A new whitepaper from PricewaterhouseCoopers states that while Canadian companies have lagged behind U.S. companies in offshore outsourcing of IT services, several factors are changing the landscape of the market and more Canadian companies will use offshore outsourcing in the future.
"Basically, we spoke to vendors, service providers of IT services, as well as a number of large Canadian corporate buyers, and everyone agreed on two things," said David Ticoll, an IT strategist at PricewaterhouseCoopers and one of the authors of the report, A Fine Balance: The Impact of Offshore IT Services on Canada's IT Landscape. "Number one, offshore outsourcing of IT services in Canada has lagged the U.S. for the past several years, but number two, that's about to dramatically take off, Ticoll said. We're really on the cusp of a dramatic increase in the use of offshore outsourcing by Canadian companies."
According to Ticoll, there are four reasons for the expected upsurge in offshore outsourcing. The rise of the Canadian dollar is making it less attractive to keep IT services in the country and more attractive to move work offshore. Hype and media coverage of the opportunity in the U.S. and Canada is creating a snowball effect in the usage of offshore outsourcing. Foreign companies are pitching Canadian companies on the idea of moving their IT services offshore. Finally, companies that have experimented with offshore outsourcing pilot projects (mostly in India, but also in other countries) have had success and are ready to step up their offshore outsourcing operations.
According to Robert Scott, a PricewaterhouseCoopers partner, leader of the company's Canadian IT Advisory practice and one of the report's authors, Canada is at a turning point. Most of the work to date has been looked at offshore as a tactical perspective, but many respondents to the study said early success with offshore outsourcing has encouraged them to elevate this and look at it more strategically. Their views on risk has changed as well, Scott said. Specifically, offshore providers generally were assuming higher levels of project risks than domestic players but were not stepping up to assume business risks.
"We think that's a significant trend that is going to change and will have a significant impact on who's successful in securing marketshare in this market going forward," Scott said.
A number of Canadian jobs are expected to move offshore, Ticoll said, but the question is how this is going to play out. There are currently 550,000 Canadians doing IT professional work, but by 2010, 75,000 of these jobs are expected going to migrate offshore, which Ticoll added was a conservative projection.
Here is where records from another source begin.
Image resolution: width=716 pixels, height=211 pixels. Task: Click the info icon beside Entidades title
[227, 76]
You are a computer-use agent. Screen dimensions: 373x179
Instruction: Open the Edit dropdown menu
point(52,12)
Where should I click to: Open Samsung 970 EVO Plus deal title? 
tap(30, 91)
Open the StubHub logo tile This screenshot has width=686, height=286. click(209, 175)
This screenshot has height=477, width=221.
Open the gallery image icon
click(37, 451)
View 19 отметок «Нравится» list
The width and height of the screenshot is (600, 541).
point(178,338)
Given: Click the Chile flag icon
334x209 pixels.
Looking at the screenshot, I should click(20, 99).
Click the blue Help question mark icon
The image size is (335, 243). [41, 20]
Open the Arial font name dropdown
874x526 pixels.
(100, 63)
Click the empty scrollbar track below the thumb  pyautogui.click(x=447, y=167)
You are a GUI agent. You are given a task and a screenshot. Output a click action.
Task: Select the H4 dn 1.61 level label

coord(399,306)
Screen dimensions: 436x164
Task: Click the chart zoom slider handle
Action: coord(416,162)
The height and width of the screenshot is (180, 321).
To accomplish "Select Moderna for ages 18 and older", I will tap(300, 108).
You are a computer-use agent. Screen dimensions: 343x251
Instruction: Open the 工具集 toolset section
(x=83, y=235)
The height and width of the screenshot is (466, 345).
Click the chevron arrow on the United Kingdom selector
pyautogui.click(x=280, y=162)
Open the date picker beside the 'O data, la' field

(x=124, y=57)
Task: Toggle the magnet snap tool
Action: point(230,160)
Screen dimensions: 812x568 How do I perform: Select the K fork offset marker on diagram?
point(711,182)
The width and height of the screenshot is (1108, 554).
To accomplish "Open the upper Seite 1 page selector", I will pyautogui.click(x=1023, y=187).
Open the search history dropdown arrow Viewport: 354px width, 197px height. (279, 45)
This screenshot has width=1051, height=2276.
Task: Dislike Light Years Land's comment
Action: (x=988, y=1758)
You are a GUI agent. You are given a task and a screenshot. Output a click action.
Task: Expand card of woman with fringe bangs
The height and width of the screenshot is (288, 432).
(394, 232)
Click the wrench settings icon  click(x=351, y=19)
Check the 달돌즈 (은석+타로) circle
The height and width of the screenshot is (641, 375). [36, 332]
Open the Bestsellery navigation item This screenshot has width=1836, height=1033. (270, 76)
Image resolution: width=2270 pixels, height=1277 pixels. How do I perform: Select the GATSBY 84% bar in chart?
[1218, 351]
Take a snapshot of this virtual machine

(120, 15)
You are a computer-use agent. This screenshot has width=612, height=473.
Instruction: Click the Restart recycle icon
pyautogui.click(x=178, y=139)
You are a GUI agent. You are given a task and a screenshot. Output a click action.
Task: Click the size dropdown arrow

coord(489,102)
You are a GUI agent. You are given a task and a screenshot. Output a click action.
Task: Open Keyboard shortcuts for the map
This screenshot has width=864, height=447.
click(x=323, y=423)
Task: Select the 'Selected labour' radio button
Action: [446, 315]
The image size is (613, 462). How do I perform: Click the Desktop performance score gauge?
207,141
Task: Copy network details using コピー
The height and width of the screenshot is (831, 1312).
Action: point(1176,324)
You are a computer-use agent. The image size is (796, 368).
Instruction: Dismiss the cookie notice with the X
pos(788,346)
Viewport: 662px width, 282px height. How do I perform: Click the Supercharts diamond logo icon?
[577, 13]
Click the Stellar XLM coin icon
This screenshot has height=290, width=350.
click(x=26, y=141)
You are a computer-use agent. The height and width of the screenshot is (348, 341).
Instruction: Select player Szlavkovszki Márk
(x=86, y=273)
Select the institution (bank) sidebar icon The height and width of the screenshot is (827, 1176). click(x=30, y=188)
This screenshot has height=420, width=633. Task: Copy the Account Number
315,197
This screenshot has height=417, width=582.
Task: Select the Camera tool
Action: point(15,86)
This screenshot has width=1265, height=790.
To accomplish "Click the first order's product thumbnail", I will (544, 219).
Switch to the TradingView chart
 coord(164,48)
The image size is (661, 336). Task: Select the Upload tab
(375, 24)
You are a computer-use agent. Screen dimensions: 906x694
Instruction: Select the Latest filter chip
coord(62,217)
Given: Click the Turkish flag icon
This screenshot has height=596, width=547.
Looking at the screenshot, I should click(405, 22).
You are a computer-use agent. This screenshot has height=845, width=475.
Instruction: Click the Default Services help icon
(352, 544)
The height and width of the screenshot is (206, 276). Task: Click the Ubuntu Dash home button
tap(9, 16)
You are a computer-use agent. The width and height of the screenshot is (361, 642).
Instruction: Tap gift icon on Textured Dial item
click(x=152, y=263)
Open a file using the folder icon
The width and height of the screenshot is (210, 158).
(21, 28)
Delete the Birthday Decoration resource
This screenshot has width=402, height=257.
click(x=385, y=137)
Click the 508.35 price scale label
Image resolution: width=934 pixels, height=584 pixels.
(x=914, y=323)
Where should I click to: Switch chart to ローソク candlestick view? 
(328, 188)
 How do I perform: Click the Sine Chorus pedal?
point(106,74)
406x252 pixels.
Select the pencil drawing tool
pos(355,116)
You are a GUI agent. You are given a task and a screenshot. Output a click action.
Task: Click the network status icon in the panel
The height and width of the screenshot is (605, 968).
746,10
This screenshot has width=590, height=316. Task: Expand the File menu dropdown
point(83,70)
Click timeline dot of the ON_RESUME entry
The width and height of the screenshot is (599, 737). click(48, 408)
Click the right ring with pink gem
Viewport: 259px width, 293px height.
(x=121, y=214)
What does this mean to Canada's economy and its job market? If the right actions are taken, job losses can be offset and jobs in IT can even be increased by 165,000 positions by 2010, Ticoll said. The core of the opportunity is for Canada to become a good resource for IT. If Canada can win three per cent of the global IT marketshare by 2010, that means an increase of 200,000 jobs.
"We need to make sure Canada is seen in a global context rather than a North American context," Scott said.
To compete, Canadians need to focus on high-value, business-centric solutions, but it's a multi-part strategy to strengthen the job market, Ticoll said. On the upside, even when moving IT offshore, 30 per cent of jobs still need to be done near headquarters. In order to balance geopolitical risk, firms are looking and shifting some work to Canada.
The report advises Canadian businesses to focus on areas where Canada already has a foothold, such as in digital animation, accounting, human resources and procurement -- areas that already have significant clusters in Canada or areas where proximity is important.
This is not a trend; it's here to stay, Ticoll said, adding that global distribution of knowledge work is here to stay. The work being done doesn't need to be done where the work is being delivered. Instead, it can be done anywhere.